Publication: 21/10/2012 18:54

Pour un parti chassé du pouvoir tout récemment, le Parti libéral du Québec ne semble pas trop porté sur le mea culpa.

Les libéraux se rencontraient pour la première fois depuis l'élection du 4 septembre, dimanche à Laval. Il me semble que l'occasion était propice pour tirer des leçons de cette défaite aux mains du PQ, d'autant que le chef, Jean Charest, a quitté après avoir été défait dans son comté.

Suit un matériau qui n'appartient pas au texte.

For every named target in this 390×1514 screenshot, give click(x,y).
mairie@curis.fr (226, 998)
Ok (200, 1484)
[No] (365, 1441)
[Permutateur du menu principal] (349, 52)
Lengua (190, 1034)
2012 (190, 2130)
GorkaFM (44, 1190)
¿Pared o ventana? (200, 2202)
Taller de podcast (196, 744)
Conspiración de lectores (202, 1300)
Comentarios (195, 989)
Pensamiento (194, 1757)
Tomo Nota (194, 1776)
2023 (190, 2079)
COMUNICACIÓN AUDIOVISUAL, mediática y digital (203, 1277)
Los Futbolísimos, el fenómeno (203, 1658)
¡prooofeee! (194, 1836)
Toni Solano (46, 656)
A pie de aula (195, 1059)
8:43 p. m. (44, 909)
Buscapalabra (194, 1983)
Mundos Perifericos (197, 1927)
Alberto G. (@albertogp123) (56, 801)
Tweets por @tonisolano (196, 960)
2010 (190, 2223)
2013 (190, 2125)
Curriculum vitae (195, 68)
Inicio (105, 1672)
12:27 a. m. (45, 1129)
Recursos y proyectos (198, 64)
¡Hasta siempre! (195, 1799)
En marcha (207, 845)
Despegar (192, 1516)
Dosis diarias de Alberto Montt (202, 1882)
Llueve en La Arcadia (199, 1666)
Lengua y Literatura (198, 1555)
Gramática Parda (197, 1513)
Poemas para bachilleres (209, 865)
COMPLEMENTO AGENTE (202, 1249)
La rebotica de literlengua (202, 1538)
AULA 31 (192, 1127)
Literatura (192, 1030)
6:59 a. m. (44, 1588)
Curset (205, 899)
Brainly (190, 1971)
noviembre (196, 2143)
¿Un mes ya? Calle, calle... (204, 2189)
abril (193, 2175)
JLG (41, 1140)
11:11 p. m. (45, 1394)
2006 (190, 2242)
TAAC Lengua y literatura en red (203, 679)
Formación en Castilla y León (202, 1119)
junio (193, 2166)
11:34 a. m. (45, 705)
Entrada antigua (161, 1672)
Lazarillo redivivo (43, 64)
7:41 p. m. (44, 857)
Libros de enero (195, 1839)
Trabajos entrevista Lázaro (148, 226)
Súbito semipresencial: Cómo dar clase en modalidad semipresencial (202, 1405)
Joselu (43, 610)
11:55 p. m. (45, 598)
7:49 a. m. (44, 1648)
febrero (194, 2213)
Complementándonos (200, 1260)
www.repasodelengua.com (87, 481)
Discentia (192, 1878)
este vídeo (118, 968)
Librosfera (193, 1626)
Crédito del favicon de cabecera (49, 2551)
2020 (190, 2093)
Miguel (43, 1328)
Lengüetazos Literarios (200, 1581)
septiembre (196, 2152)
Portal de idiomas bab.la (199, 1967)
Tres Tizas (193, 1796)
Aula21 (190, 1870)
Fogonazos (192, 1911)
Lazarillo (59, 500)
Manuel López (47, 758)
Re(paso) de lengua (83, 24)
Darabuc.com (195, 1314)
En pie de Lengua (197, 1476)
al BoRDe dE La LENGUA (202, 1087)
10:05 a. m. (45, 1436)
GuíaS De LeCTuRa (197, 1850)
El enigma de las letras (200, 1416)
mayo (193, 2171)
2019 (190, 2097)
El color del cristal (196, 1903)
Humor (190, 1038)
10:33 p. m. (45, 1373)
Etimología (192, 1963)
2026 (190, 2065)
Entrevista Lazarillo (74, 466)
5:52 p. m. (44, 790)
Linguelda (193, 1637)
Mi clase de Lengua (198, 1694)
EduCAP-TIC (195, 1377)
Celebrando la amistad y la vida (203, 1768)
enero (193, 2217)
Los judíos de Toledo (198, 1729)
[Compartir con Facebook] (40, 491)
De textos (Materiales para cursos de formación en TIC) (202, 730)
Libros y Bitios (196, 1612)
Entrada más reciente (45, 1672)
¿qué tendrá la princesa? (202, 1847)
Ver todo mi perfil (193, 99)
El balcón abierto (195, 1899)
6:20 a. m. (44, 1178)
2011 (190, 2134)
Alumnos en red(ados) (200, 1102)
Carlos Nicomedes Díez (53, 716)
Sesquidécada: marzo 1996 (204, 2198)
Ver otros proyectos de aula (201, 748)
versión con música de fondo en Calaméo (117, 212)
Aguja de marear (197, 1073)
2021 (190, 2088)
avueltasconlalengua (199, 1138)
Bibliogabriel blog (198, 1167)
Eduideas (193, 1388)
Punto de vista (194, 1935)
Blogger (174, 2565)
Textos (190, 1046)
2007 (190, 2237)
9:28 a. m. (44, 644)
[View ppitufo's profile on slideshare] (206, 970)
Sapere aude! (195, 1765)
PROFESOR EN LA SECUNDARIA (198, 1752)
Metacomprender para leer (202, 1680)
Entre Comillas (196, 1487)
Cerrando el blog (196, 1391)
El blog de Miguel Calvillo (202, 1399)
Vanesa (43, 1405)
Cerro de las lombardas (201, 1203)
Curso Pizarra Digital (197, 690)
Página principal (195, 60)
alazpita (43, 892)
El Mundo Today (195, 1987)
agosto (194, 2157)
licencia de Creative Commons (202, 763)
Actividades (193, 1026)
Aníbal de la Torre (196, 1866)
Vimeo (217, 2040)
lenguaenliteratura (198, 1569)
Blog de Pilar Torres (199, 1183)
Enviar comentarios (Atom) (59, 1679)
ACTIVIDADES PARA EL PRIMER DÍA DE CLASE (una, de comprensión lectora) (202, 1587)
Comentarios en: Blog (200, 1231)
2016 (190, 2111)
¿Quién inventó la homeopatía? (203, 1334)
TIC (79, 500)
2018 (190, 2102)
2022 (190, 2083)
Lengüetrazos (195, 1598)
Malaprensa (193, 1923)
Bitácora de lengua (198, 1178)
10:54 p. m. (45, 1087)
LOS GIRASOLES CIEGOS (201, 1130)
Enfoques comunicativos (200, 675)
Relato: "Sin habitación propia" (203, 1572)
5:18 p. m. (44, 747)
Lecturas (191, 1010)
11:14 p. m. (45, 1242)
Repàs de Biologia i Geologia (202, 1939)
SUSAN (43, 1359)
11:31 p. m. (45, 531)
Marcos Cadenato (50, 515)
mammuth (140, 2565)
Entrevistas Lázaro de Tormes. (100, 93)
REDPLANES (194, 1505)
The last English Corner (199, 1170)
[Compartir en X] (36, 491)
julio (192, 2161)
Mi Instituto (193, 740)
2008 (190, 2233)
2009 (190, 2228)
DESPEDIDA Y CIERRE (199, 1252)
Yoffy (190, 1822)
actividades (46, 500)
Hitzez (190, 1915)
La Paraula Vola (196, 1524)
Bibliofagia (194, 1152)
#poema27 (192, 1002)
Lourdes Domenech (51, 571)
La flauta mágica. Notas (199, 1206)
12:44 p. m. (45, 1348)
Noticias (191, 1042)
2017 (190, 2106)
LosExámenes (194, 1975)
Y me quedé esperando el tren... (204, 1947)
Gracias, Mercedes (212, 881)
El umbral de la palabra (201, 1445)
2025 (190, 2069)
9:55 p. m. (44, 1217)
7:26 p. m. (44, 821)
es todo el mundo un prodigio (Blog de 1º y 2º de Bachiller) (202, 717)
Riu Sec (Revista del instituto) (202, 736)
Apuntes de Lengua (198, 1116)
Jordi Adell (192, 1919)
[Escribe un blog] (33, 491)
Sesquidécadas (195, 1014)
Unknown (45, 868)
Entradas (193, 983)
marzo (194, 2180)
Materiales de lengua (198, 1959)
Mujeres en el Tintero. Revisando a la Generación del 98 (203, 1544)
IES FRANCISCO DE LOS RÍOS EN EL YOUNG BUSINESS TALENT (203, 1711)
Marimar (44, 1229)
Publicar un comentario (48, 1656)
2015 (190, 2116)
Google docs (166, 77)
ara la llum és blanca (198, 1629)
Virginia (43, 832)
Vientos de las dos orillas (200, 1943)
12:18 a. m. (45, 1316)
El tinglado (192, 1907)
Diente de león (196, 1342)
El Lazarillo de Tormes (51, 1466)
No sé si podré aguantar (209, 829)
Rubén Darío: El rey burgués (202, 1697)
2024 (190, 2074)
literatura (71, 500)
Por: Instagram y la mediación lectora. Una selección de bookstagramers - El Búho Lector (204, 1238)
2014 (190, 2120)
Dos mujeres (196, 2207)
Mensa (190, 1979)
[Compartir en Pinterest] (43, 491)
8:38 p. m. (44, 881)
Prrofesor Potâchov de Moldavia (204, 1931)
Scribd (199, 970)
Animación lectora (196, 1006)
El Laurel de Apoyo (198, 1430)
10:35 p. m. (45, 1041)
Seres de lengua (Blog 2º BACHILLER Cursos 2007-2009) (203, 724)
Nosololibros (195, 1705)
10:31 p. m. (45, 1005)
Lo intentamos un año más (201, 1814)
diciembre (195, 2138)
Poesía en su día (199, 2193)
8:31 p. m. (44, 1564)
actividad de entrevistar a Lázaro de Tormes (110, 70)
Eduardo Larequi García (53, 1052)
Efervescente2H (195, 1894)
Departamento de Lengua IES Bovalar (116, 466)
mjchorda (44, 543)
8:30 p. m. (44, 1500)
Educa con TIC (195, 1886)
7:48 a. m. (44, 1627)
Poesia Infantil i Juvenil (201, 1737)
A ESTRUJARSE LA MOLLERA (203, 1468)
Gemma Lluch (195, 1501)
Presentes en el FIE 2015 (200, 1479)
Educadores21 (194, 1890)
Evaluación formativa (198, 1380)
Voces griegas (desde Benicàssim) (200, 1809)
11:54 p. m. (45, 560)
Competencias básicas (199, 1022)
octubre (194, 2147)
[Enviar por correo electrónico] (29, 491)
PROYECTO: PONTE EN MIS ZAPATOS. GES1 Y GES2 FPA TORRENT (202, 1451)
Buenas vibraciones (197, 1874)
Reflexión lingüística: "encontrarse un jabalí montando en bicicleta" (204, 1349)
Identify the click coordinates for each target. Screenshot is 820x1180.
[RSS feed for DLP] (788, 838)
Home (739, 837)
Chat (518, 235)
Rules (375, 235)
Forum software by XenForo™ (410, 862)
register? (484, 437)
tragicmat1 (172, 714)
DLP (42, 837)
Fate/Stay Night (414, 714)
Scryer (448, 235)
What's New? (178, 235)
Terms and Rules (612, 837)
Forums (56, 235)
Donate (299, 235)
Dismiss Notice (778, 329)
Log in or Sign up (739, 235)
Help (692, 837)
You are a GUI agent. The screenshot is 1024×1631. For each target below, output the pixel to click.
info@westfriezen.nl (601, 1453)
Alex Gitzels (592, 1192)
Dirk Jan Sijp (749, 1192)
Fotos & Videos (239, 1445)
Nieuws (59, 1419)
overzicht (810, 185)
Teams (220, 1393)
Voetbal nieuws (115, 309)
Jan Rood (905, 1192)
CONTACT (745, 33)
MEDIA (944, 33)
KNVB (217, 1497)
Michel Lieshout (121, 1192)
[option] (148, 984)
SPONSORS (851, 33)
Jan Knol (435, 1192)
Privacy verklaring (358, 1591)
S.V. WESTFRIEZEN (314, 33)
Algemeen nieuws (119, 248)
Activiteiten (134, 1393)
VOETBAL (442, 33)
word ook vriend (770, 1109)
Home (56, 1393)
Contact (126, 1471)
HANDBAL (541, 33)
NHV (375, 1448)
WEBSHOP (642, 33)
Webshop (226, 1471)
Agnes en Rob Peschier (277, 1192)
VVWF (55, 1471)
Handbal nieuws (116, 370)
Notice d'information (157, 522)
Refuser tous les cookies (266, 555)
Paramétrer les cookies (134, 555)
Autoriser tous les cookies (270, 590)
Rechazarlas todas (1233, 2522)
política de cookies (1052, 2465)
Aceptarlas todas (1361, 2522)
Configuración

Dans son discours de clôture du conseil général, le chef intérimaire, Jean-Marc Fournier, a, d'entrée de jeu, souligné qu'à peine 0,70% du vote séparait les deux partis de tête le soir du scrutin et quatre députés.Ça limite l'introspection.

Selon lui, les libéraux ont mené un excellente campagne et «nos idées tenaient et tiennent encore la route...elles sont au diapason des Québécois » et il en a profité pour rendre un hommage à son ancien chef.

Le début de mandat du gouvernement Marois, très chancelant, a conforté les libéraux dans leur perception que les électeurs vont les reporter au pouvoir plus tôt que tard.

Pourquoi changer quand l'adversaire a gagné par un poil de nez?

Aucune allusion dans le discours du chef temporaire à la Commission Charbonneau et à ses révélations révoltantes. On aurait aimé, par exemple, que le PLQ admette qu'on a trop tardé à faire le ménage dans l'attribution des contrats publics.

Les libéraux manquent, par ailleurs, une belle occasion en choisissant un leader «à l'ancienne» avec des «slates» de délégués venant des comtés qui choisissent un candidat. La plupart des formations politiques ont opté pour le vote universel des membres. À l'heure des réseaux sociaux et du twittage en direct, cela fait ringard. Si la constitution du parti ne le permet pas dans un délai aussi court - le choix sera connu le 17 mars - il fallait la modifier, quitte à tenir un congrès spécial.

Les règles de la course proposées par le parti été votées en bloc: plafond de dépenses de 600,000$, 500 signatures dans 50 comtés de 10 régions, dépôt de 50 000$...Elles empêchent les huluberlus de profiter d'un tour de piste mais désavantagent un simple militant comme Jean David.

Les militants avaient raison de s'inquiéter du fait que les candidats pourront rembourser les dépenses des gens qui viennent des régions lors de ce congrès. Une somme maximale de 100,000$ par candidat. Il y a 75 comtés-orphelins au Québec et cette disposition forcera les délégués «à se déclarer», comme le soulignait un militant.

Fait à souligner, l'aile jeunesse, sera surreprésentée dans cette course avec le tiers des votes. Le PLQ est le seul parti à, statutairement, à laisser autant de place aux jeunes.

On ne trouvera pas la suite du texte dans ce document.